Saturday, May 20, 2006
Missing in Action?
“Each of the men and women deployed, and their families, depend on knowing that their finances will be secure when they return, and that criminals and fraudsters will not steal the funds they have earned serving our country.”
We couldn't agree more. Which is why we were puzzled why Sue failed to invite a single representative from the payday loan industry to testify at her little hearing. Not familiar with payday loans? That's because they're effectively illegal in New York state because of the high interest rates they charge. Yet as this site shows, members of the military are often these companies' prime targets.

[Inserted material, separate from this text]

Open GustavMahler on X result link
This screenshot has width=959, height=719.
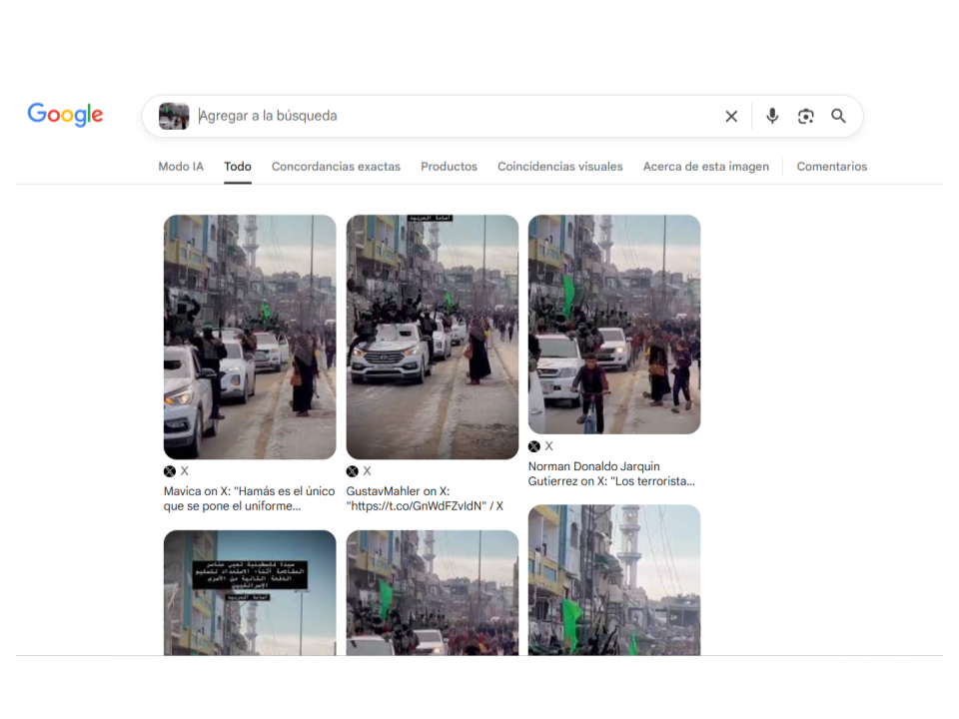pos(425,498)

Now what could possibly cause Sue to leave the payday loan industry off the invite list? Could it be because she receives money -- lots of it -- from an industry group that represents payday lenders? Indeed. One of Sue's biggest donors this cycle has been a group called Financial Service Centers of America, which happens to represent payday lenders. The very same payday lenders that are illegal in New York state and who prey on members of the military .
If Sue wanted to hold a real hearing on the financial problems that military families face, instead of the dog and pony show that she seems to excel at, she should have invited some of her regular donors up to the Hill and grilled them. But once again, Sue has proven that it's much easier to accept their checks then to hold them accountable. Don't the people who live in the 19th -- not to mention the members of our military who get taken advantage by Sue's generous donors -- deserve more from Congress?
But what Sue did do was take lots and lots of money from -- you guessed it -- the insurance industry, which her committee is supposed to monitor.